DEBUG:smart_importer.machinelearning_helpers:Reading training data from file "/Users/julien/Documents/3_Finance/Beancount/trainingdata.beancount"... DEBUG:smart_importer.machinelearning_helpers:Finished reading training data. DEBUG:smart_importer.predict_postings:About to train the machine learning model... INFO:smart_importer.predict_postings:Finished training the machine learning model. DEBUG:smart_importer.predict_postings:About to call the importer's extract function in order to receive entries to be imported... Traceback (most recent call last): File "/Users/julien/Documents/4_Code/blais-beancount-9c9de54513ab/bin/bean-extract", line 4, in <module> from beancount.ingest.extract import main; main() File "/Users/julien/.pyenv/versions/3.6.4/lib/python3.6/site-packages/beancount/ingest/extract.py", line 195, in main args, config, downloads_directories = scripts_utils.parse_arguments(parser) File "/Users/julien/.pyenv/versions/3.6.4/lib/python3.6/site-packages/beancount/ingest/scripts_utils.py", line 56, in parse_arguments mod = runpy.run_path(args.config) File "/Users/julien/.pyenv/versions/3.6.4/lib/python3.6/runpy.py", line 263, in run_path pkg_name=pkg_name, script_name=fname) File "/Users/julien/.pyenv/versions/3.6.4/lib/python3.6/runpy.py", line 96, in _run_module_code mod_name, mod_spec, pkg_name, script_name) File "/Users/julien/.pyenv/versions/3.6.4/lib/python3.6/runpy.py", line 85, in _run_code exec(code, run_globals) File "config.py", line 11, in <module> ing.IngImporter('Assets:Ing:Checking'), File "/Users/julien/Documents/4_Code/smart_importer/smart_importer/predict_postings.py", line 142, in _extract logger.debug(f"Received {len(transactions)} entries by calling the importer's extract function.") TypeError: object of type 'NoneType' has no len()
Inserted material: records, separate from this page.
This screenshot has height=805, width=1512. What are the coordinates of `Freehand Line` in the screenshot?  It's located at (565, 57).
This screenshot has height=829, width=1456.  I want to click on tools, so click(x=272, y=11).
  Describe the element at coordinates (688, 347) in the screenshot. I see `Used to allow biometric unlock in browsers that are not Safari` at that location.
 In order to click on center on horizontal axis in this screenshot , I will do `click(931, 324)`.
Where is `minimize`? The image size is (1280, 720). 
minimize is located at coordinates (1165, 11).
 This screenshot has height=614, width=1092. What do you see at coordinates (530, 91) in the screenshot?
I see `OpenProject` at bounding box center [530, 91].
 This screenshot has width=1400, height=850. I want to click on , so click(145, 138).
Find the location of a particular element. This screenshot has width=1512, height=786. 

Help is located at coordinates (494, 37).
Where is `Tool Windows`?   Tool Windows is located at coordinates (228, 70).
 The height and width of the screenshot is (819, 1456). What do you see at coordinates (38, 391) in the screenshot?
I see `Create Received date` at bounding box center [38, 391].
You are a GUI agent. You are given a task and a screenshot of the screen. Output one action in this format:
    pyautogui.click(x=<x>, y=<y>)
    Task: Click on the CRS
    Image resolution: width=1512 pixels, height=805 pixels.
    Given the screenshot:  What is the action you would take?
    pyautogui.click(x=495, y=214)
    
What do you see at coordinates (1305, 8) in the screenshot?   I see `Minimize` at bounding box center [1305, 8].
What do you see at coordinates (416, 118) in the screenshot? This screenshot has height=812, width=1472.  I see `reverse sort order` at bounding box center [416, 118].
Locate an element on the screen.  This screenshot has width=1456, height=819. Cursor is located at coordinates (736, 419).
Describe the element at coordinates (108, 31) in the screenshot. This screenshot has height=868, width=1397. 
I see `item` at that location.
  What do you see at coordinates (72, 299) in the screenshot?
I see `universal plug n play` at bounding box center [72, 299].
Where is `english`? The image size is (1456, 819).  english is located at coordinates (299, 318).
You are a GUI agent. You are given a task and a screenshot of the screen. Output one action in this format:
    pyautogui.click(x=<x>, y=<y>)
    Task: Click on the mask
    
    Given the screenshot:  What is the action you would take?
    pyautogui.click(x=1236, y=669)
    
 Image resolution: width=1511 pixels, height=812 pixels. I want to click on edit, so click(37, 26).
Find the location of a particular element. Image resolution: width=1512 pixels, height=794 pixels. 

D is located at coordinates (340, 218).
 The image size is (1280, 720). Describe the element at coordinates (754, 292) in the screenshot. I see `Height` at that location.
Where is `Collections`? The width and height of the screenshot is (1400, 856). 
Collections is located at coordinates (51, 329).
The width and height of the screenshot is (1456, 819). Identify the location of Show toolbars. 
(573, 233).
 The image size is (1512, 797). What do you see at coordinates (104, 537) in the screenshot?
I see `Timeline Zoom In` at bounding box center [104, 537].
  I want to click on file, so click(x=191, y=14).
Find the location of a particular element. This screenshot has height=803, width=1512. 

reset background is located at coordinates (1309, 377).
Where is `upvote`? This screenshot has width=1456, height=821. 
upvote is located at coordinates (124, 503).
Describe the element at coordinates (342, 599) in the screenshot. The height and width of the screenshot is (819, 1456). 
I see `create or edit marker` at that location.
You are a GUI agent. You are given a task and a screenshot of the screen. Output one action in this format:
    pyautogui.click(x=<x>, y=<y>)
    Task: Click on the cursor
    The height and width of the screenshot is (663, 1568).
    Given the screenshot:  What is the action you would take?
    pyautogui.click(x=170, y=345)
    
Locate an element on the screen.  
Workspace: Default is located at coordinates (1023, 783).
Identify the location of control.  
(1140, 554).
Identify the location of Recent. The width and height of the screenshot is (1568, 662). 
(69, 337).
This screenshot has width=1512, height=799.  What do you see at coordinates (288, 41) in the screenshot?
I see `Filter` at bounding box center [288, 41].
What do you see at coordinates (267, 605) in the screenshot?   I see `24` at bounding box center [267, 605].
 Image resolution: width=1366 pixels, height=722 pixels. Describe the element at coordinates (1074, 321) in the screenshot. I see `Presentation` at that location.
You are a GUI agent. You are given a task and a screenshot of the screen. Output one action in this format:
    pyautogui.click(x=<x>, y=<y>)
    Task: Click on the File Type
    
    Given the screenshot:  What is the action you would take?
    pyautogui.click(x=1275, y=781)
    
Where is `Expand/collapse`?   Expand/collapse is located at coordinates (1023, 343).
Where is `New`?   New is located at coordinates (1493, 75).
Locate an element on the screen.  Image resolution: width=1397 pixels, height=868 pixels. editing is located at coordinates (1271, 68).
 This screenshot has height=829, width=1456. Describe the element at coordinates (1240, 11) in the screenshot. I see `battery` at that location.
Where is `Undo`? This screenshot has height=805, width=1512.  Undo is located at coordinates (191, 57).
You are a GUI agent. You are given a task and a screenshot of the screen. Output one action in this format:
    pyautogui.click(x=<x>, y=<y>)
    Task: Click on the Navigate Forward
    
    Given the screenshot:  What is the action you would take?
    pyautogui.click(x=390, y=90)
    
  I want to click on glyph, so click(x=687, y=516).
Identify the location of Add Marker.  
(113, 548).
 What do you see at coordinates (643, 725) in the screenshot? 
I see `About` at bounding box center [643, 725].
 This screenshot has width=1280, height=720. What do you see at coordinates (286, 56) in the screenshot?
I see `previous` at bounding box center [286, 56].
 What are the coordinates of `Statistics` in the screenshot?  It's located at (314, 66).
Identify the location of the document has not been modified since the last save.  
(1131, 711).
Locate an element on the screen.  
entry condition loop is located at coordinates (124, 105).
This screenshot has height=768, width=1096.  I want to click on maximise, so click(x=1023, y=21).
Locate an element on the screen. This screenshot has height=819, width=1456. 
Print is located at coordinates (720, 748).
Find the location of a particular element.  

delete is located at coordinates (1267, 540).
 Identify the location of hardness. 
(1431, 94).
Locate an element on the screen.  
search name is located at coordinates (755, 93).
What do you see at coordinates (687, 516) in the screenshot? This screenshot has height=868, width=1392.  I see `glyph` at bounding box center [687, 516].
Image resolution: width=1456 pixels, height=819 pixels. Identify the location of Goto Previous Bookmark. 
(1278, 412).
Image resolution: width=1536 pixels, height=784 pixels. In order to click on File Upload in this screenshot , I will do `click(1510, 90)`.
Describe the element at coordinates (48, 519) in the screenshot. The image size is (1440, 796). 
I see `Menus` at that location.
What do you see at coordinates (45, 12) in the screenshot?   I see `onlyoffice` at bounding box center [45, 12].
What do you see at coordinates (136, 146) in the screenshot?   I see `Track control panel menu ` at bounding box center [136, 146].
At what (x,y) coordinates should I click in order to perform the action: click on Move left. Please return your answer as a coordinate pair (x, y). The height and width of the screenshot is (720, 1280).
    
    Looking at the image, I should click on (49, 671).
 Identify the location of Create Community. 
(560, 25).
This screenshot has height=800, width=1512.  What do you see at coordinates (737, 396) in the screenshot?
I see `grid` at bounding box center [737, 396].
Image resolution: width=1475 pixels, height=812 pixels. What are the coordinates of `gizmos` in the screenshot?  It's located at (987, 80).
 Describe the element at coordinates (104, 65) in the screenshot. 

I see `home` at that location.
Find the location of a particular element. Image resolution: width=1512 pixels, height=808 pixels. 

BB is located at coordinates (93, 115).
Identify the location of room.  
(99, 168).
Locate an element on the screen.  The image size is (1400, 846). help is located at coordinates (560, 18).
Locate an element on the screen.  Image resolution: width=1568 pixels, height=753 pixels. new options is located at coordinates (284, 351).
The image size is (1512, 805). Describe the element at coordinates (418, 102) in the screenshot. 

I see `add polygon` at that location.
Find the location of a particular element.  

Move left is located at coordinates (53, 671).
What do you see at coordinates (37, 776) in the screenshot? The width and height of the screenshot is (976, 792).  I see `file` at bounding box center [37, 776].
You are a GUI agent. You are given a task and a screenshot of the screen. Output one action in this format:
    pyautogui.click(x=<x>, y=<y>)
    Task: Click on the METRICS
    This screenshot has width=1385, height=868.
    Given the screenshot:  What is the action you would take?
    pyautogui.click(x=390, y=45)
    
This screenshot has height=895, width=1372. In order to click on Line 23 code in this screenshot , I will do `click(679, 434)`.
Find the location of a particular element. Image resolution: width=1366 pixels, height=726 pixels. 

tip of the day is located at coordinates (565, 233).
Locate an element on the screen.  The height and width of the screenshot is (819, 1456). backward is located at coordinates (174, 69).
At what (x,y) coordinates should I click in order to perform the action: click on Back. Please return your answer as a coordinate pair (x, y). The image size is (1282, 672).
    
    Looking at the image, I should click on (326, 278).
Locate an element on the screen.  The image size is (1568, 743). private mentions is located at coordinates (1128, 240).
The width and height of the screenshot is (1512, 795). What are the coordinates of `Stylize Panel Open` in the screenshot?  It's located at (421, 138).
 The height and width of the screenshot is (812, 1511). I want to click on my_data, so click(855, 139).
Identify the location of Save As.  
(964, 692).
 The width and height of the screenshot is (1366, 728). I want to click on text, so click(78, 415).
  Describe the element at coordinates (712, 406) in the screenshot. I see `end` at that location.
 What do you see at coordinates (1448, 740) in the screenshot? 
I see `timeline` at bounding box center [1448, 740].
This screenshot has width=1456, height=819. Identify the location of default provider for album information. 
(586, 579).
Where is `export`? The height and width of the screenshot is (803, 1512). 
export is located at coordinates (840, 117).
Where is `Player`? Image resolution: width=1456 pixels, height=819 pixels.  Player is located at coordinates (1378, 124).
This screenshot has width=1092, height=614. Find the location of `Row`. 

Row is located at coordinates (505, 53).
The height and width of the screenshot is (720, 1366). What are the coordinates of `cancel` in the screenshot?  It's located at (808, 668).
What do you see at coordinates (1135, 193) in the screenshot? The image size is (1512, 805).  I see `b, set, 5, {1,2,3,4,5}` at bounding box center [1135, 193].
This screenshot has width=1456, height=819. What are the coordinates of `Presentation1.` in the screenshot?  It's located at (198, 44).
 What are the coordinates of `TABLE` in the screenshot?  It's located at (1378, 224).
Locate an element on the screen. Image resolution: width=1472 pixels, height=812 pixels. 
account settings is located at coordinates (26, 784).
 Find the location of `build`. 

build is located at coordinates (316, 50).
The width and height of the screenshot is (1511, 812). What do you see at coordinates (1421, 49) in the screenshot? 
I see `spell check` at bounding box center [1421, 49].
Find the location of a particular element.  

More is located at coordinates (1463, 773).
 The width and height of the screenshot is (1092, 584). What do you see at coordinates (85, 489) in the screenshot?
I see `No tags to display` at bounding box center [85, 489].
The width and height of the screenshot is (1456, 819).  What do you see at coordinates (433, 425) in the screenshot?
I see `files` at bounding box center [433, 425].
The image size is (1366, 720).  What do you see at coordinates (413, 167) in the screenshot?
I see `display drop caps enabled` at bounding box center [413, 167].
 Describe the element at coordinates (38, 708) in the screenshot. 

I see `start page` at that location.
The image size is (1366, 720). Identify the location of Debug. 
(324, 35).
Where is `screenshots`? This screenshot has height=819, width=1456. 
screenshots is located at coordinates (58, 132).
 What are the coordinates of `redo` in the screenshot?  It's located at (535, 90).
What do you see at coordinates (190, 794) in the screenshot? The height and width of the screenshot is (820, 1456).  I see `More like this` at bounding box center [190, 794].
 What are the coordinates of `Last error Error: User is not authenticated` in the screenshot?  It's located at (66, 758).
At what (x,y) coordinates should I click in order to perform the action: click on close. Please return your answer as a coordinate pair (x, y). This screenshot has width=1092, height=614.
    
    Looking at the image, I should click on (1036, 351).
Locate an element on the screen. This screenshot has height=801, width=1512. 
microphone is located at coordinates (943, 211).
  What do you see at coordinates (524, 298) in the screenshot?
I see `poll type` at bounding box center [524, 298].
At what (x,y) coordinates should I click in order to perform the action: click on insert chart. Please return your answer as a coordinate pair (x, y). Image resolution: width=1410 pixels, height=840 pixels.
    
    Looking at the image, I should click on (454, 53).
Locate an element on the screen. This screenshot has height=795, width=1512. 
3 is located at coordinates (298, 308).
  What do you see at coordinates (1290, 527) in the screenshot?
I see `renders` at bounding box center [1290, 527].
johannesjh commented 6 years ago

The branch decorator-for-importer-classes had merge conflicts that were difficult to resolve (I could not get the testcases to run successfully). So I branched a fresh, new branch feature/apply-decorator-to-class from master and re-created the necessary changes so that decorators can (and must) now be applied to importer classes, as opposed to extract methods.

I will merge soon to prevent the new branch from ageing again.

johannesjh commented 6 years ago

Cleanup: I will delete the old branch decorator-for-importer-classes since it is no longer needed now.

@tarioch: I hope that is ok for you, since you also committed into the branch? I still have a local copy of the branch in case you need it.